When I have to evaluate the inverse on a ‘large’ set of points, the interpolation algorithm seems to perform better
I think that the difference is due to the fact that the interpolation method computes f(x) 1250 times (in this example), while the NR algorithm computes f(x) two times each step needed to evaluate each point of the array (and a few steps per points are usually needed).
Since the NR is more precise, are there any ways to make it as fast as the interpolation one when evaluated on a large set of points?
Since I’m new I thought that maybe I’m using wrongly the vectorization of the NR algorithm via broadcast and there could be more efficient ways to vectorize it.
I would go the opposite direction and make the interpolation more accurate.

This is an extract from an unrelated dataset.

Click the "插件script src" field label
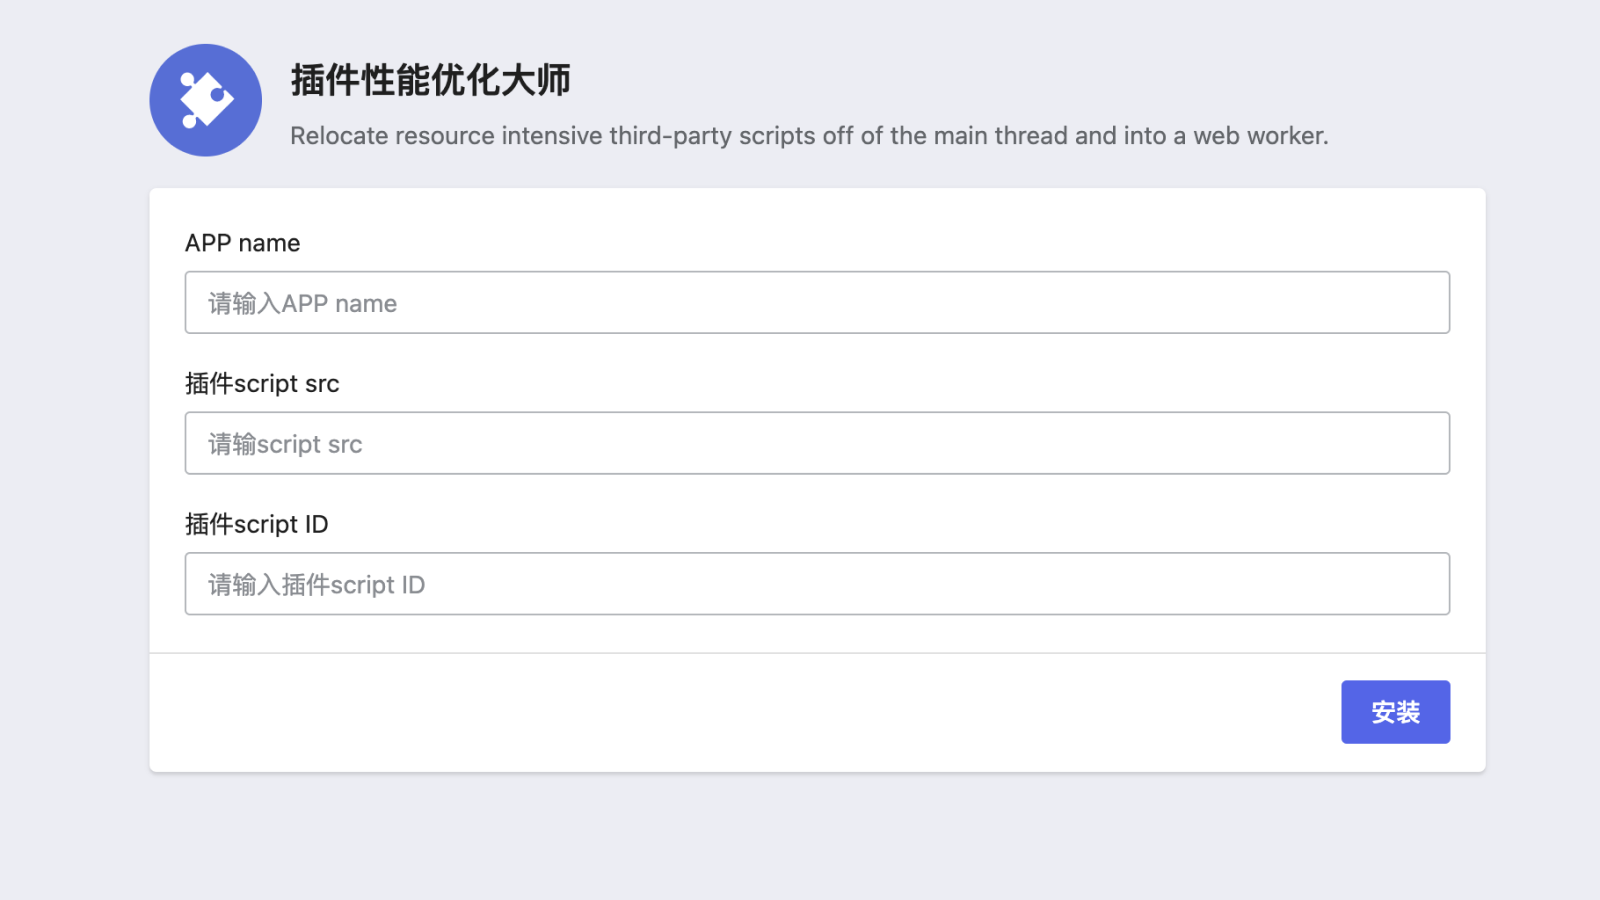This screenshot has width=1600, height=900. point(262,384)
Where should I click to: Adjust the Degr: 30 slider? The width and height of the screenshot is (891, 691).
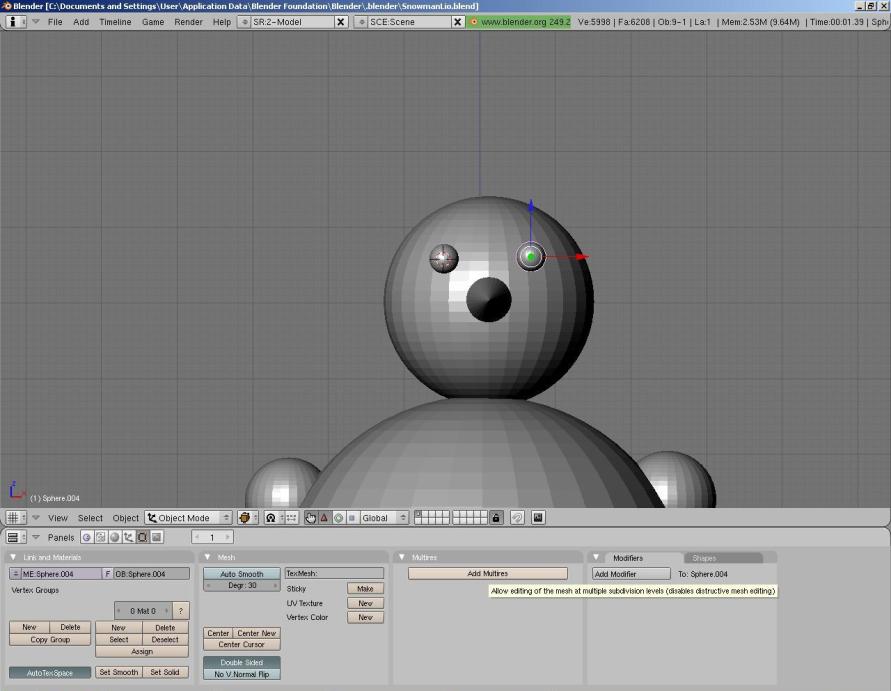[241, 585]
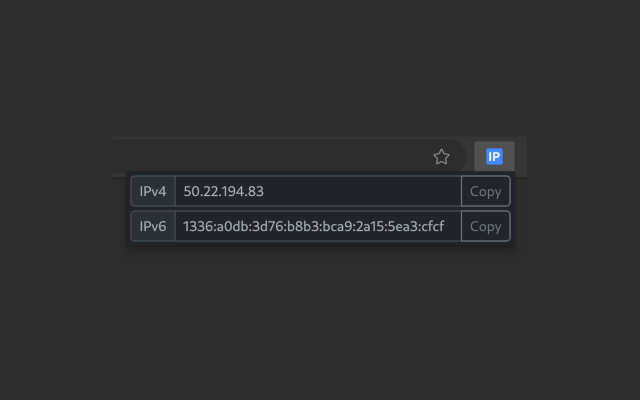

In particular, if you have a smooth function and evaluate at Chebyshev points (not equally spaced), then polynomial interpolation is exponentially accurate—for a simple monotonic function (not too wiggly) you will probably achieve machine precision with only a handful of function evaluations. Once you have a polynomial interpolation accurate to machine precision, you can invert it easily. (e.g. you could then find the Chebyshev interpolant of the inverse function.)
Orthogonal to @stevengj answer, you may want to use Cosmology.jl instead of implementing luminosity_distance from scratch.

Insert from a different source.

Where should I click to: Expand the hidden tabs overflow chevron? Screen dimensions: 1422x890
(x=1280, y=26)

And Roots.jl for function inversion instead of coding your own newton methods.
Sorry but I’m not sure I have understood correctly.
To use Chebyshev interpolation as an inversion algorithm, I should first approximate the function I want to invert with a polynomial. Then, what do I have to do to invert such polynomial ‘easily’? Evaluate it on the Chebyshev points of the function co-domain and then?

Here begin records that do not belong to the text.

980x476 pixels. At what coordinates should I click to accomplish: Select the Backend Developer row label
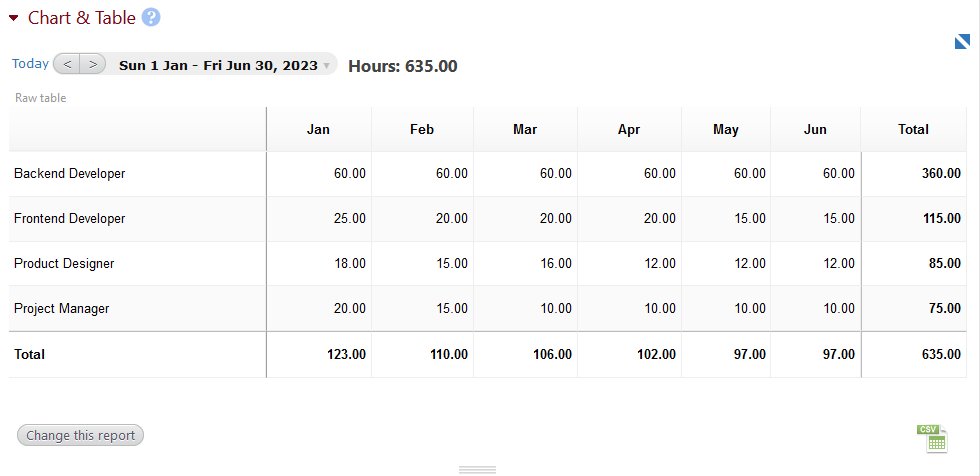point(70,174)
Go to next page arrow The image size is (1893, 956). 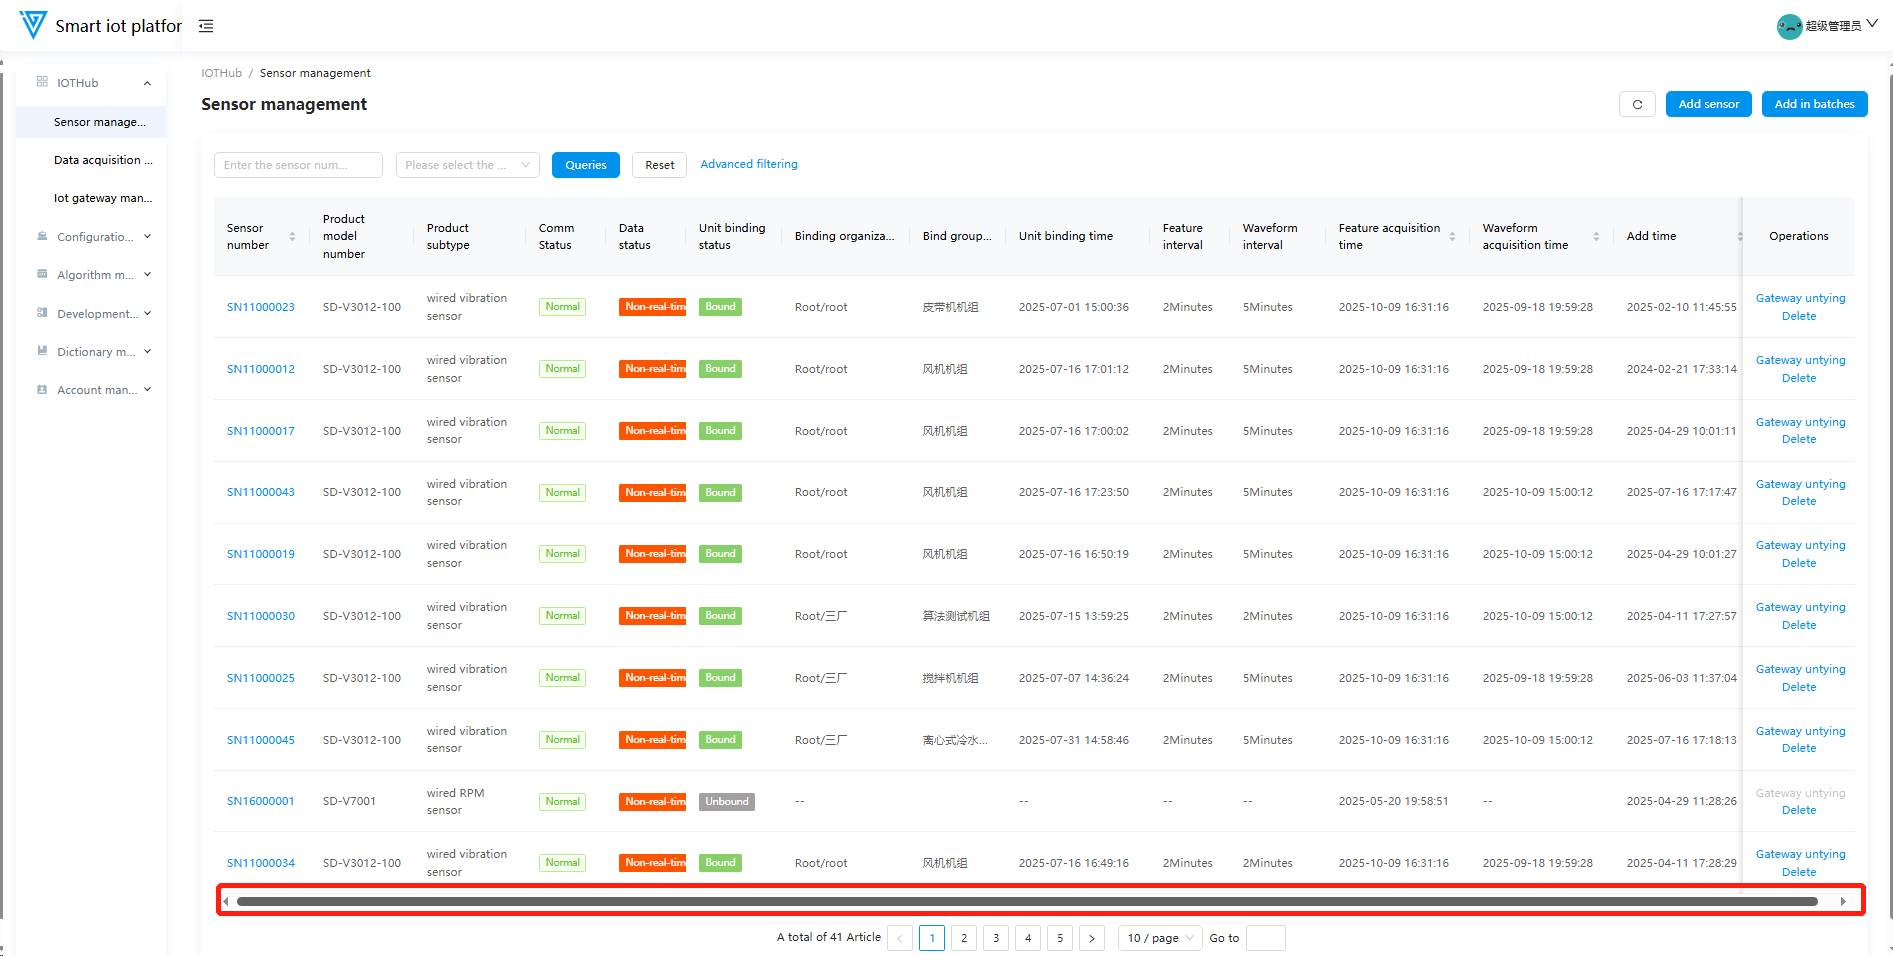click(1092, 938)
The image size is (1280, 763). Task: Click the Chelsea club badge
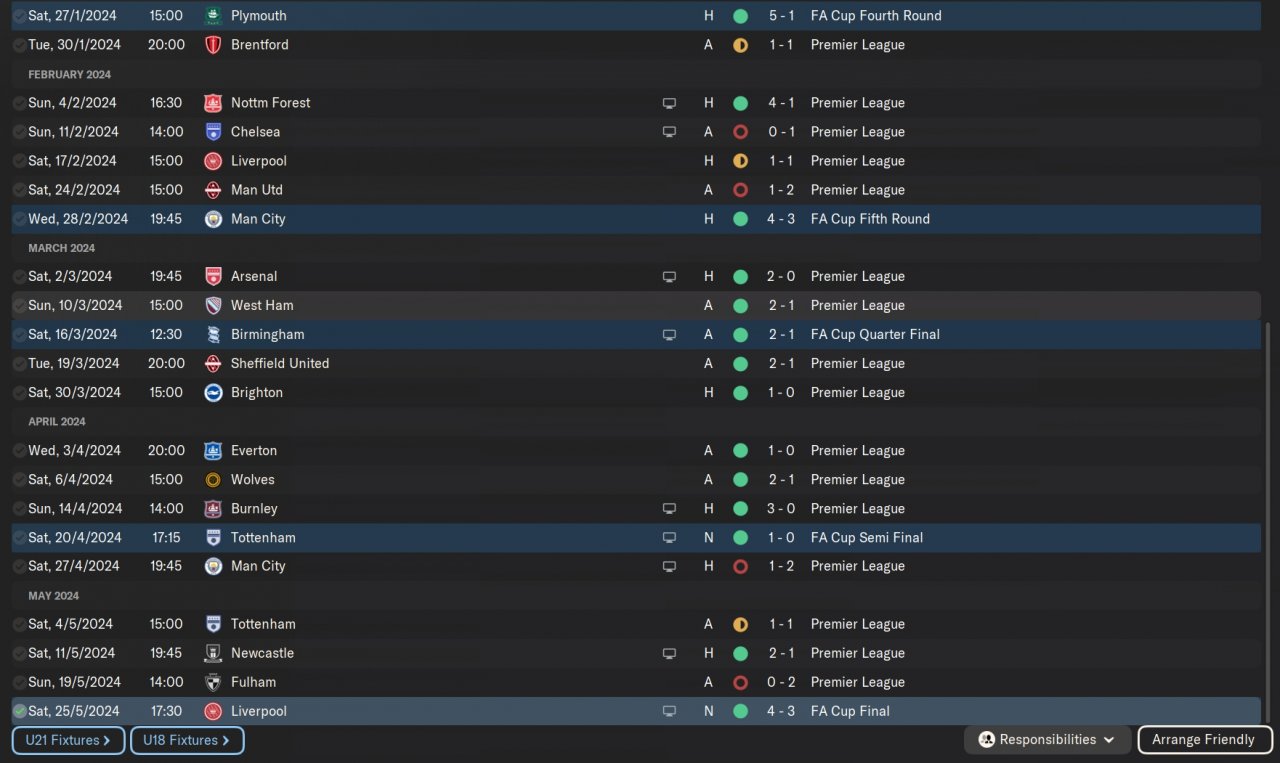point(213,132)
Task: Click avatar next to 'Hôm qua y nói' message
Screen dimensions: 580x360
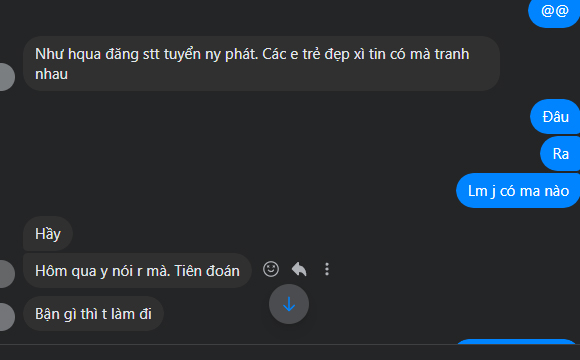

Calculate the inverse on the Chebyshev points (appropriately transformed) of the codomain of the original problem. In other words, just treat the inverse like any other function you would approximate. You can calculate it with a Newton method or any other rootfinding algorithm for these points.
using FastChebInterp
f(x) = GW_distance_at_z(c,x) # the function to invert
g(x) = f(x) - dist # I want to solve g(x) = 0
yi = f(0)
yf = f(4.5)
y = chebpoints(10, yi, yf) # Compute Chebyshev points on the original co-domain
inv_inter = chebinterp(g.(y), yi, yf) # Chebyshev interpolation of g(x)
# then I have to find the roots of g(x) = 0?
If so, what is the advantage over a traditional NR algorithm and the the naive interpolation I implemented in the first post?
The assumption here is that your original function f(x) is expensive, so that a polynomial interpolant is vastly cheaper to evaluate. So, you:
Evaluate f(x) at a set of Chebyshev points to obtain an interpolating polynomial p(x). This is the only time you evaluate your expensive function f, and you only need a relatively small number of evaluations because of the exponential convergence.
In the codomain y, for a set of Chebyshev points y_k, you solve p(x) = y_k to obtain x = p^{-1}(y_k) by whatever method, e.g. Newton. Then you interpolate these p^{-1}(y_k) values with a Chebyshev polynomial q(y). This is fast because it only involves polynomial evaluations.
Your q(y) is now an approximation for f^{-1}(y). Evaluate q(y) as desired. This is fast because it only involves polynomial evaluations.
Compared to piecewise-polynomial interpolation ala Interpolations.jl, this should require many fewer function evaluations in step (1) to obtain a high-accuracy interpolant; you can easily approach the limits of roundoff errors. (This is only for smooth f that you can evaluate at arbitrary points, as is the case here. Piecewise interpolation is useful for non-smooth functions or data that is provided at a fixed set of points that you can’t change to Chebyshev points.)